The partnership with USC Marshall will allow for collaboration on digitalization of the nation’s supply chains, including applications related to IoT (Internet of Things).
“Through this new partnership, we hope to encourage ports around the country to increase efficiency by adopting new technologies that will provide more information on the flow of goods to port users and stakeholders,” said Secretary Pritzker. “The ability to move cargo quickly through our ports is critical to national and regional trade, economic growth, and our nation’s overall competitiveness.”
The Port of Los Angeles will test the capabilities of advanced digital technology to support efficiency, transparency and reliability in the maritime supply chain, according to Gene Seroka, executive director of the Port of Los Angeles.
“The Port of Los Angeles isn't just the nation's leading cargo port—it’s a laboratory for ideas and technologies that show how ports across America can thrive in the global marketplace for generations to come,” said Mayor Eric Garcetti.
The Center for Global Supply Chain Management at the USC Marshall School of Business has worked with the Port of Los Angeles and Port of Long Beach on multi-year research projects to develop efficiencies and solutions for improved cargo flow and environmental sustainability for three years.
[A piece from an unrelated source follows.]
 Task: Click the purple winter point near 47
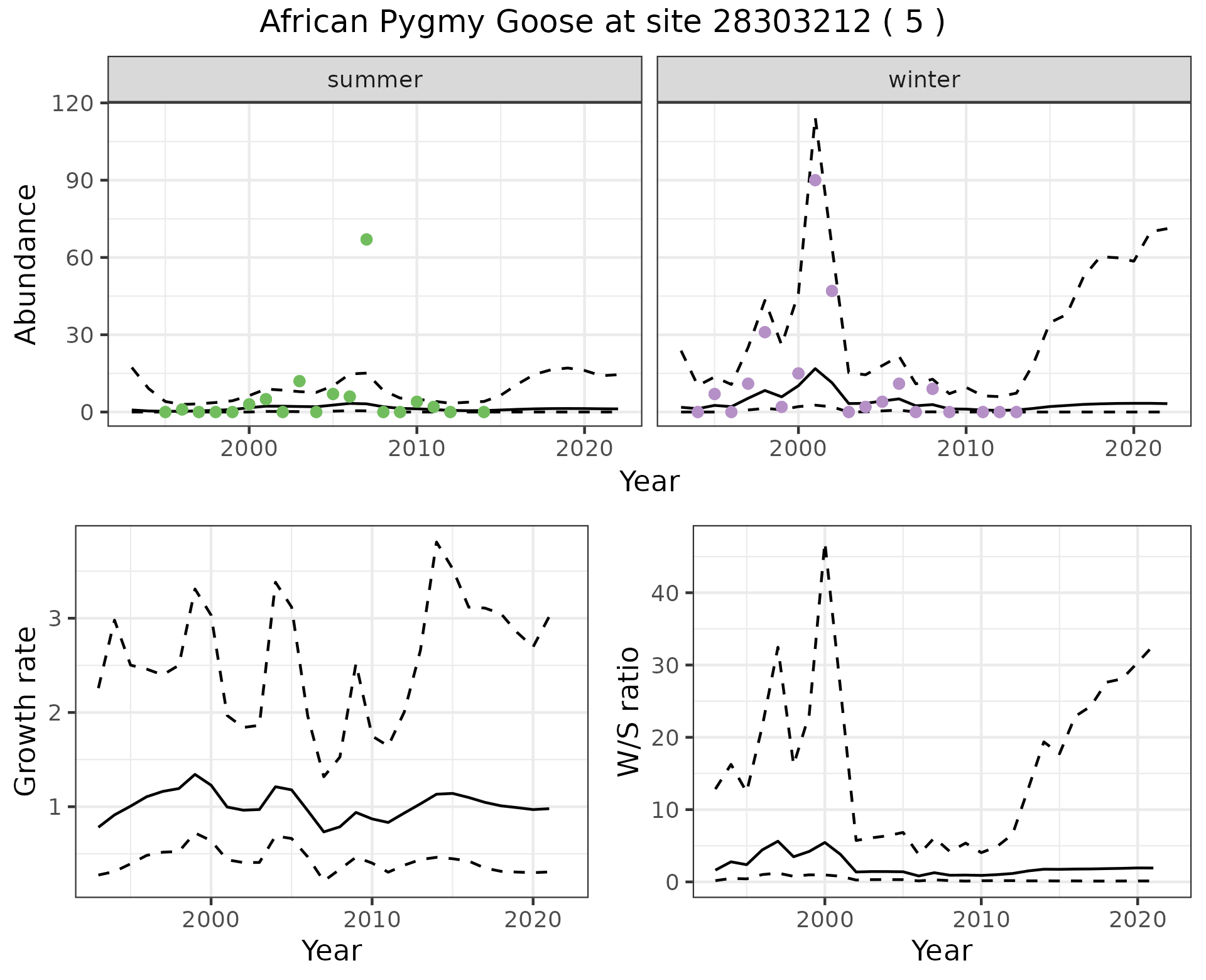click(x=832, y=291)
The Center has hosted the annual Global Supply Chain Management Excellence Summit since 2012, bringing together key supply chain stakeholders to network and share knowledge.
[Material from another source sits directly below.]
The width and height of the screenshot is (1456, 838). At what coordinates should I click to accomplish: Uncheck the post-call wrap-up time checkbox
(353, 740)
The first formal event of the partnership will be the Port Community IT Systems Exhibition and Technology Challenge at USC on Nov. 18-20. The gathering will open with a symposium offering leaders from ports communities and supply chain owner organizations, as well as public policy and academic experts a chance to explore how digital innovations can increase port operating efficiencies and reduce overall supply chain congestion.